-Cas, wstawaj...Śniadanie już gotowe
Słyszę jak ktoś szepcze mi do ucha i szturcha lekko za ramię, ale nie za bardzo na to reaguję.
Cóż...Nic nie poradzę na to, że nie jestem porannym ptaszkiem, ale obowiązki wzywają. Człowiek, który wymyślił szkołę, aby poszerzać zakres swojej wiedzy i kształtować swoją osobowość, był anormal. Wstając z łóżka, ubieram na nogi puchate pantofle z uszami królika, a różową piżame w babeczki, zdobiącą moje ciało, zakrywam szlafrokiem.
Schodząc po schodach lekko przecieram, pięściami zaspanie oczy, oczywiście uważając przy tym aby nie spaść ze schodów.
-Bonjour madame- mowię wchodząc do kuchni. Moja mama odpowiada mi skinieniem głowy i lekkim uśmiechem, popijając przy tym kawę.
Niektórzy pewnie się zastanawiają czemu czasami mowię po francusku. Cóż...Dla mnie ten język nie dość, że jest piękny to...
Mon père est venu de France.
Kiedy przypominam sobie zeszły rok i to feralne lato 09, łza kręci mi się w oku. On do cholery został zamordowany!Kula trafiła prosto w serce. Nigdy mu nie wybaczę, że mi nie powiedział o swoich problemach. Zawsze twierdził, że wszystko jest w porządku, a tymczasem było zupełnie odwrotnie.
Złość we mnie wrze także na samą siebie, bo czemu nie zauważyłam, że jego uśmiech mógł być tylko przykrywką? Żałuję, że nie mogłam mu jakoś pomóc.
Wszyscy myślą, że jestem jeszcze nic nierozumiejącym dzieckiem.
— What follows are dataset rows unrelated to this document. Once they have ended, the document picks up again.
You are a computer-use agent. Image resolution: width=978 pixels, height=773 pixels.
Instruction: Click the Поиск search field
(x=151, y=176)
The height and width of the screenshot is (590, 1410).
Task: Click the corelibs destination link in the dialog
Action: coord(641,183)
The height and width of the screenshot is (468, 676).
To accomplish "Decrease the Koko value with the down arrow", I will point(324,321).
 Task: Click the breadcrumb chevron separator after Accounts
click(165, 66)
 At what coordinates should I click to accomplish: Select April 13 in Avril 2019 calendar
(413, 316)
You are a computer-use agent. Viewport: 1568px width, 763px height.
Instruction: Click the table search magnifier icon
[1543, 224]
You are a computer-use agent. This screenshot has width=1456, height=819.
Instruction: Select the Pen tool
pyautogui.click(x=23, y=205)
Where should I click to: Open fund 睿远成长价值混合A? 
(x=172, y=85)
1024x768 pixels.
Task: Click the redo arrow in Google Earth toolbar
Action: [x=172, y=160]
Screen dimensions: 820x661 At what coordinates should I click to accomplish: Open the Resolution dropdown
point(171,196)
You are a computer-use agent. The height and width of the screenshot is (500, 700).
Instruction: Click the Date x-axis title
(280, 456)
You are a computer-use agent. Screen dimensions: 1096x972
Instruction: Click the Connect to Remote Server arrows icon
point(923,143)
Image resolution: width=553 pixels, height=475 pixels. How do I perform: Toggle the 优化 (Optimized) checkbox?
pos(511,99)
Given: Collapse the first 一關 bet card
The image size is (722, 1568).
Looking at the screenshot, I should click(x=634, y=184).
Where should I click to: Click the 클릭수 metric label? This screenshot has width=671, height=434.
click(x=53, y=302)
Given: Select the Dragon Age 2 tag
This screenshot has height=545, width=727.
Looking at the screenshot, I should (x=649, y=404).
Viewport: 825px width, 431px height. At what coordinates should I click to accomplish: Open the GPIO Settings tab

Nie chcą mi zaufać tak jak ja zrobiłam to z nimi. Mimo iż wiem, że nie o wszystkim powinnam wiedzieć, to nawet jeśli miałoby mnie to skrzywdzić, spróbowałabym wysłuchać, zrozumiem, przeanalizować i pomóc rozwiązać. Ale nie! Casidy jak zwykle jest na uboczu! Widzę, że wszyscy coś ukrywają za moimi plecami.
-Cas...Cas. Casidy!
Słyszę jak ktoś koło mnie krzyczy na co lekko przestraszona podskakuje na miejscu. Po nie długiej chwili orientuje się, że to była mama. Każe mi zabrać się za jedzenie jeżeli nie chce się spóźnić do szkoły.
-Do zobaczenia Cas. Będę po południu. Je t'aime
Mówi ubierając kurtkę.
-Je t'aime mamans
Odpowiadam, ale nie jestem pewna czy moja rodzicielka to usłyszała, bo jedyne co widzę to odjeżdżający samochód.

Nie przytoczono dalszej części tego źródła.